The tool, Parent-Administered Neurodevelopmental Assessment, or PANDABox, was developed by researcher Bridgette Kelleher, an assistant professor of clinical psychology and director of Purdue’s Neurodevelopmental Family Lab.
The tool allows Kelleher’s team to conduct tasks that are typically only done in research settings — such as studies of eye movements, vocal acoustics and psychophysiology — entirely from a distance. The goal: To use the data to better understand the developmental progression of autism features across large, diverse cohorts of children, setting the stage for personalized, targeted treatment.
“The brain changes rapidly during the first year of life, so if we are not detecting symptoms in children until they are three or four, we are missing a great opportunity to support their development,” says Kelleher, who studies autism in high-risk infants and co-directs the Purdue Autism Research Center. “We certainly don’t want to rush a diagnosis, but having some pre-diagnostic supports could significantly help these children for the long-term.”
Kelleher also leads a 35-member interdisciplinary Purdue team, focused on developing a Purdue Omnityping Kit for Individualized Treatment (POcKIT), a home-based data collection kit used by researchers to examine multiple sources of autism risk within single individuals.
In contrast to PANDABox – which focuses on clinical, behavioral and psychophysiological indicators of autism — POcKIT collects information about biomarkers, genetics and exposures.

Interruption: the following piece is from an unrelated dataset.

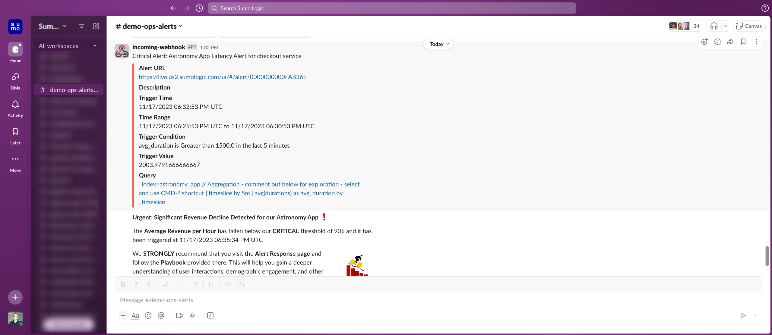The width and height of the screenshot is (772, 335).
Task: Reply in thread on webhook message
Action: coord(717,42)
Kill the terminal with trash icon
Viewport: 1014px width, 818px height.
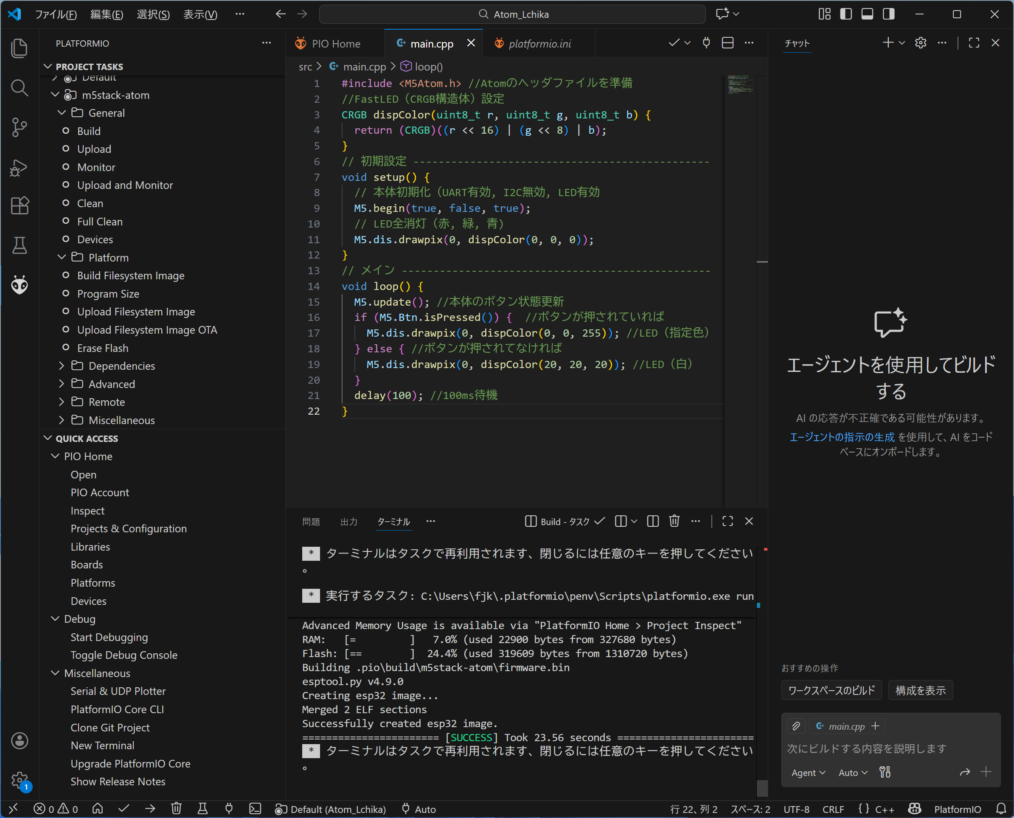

“We live in a digital, technology-driven world, and telehealth has enormous potential to improve the quality of lives for children and families affected by autism,” Kelleher says.
“Although many individuals with autism thrive, others need substantial supports. Our goal is to harness Purdue’s strengths in health, technology, big data and neuroscience to bring more personalized, effective supports directly to families. It’s a big idea, but we look forward to the challenge.”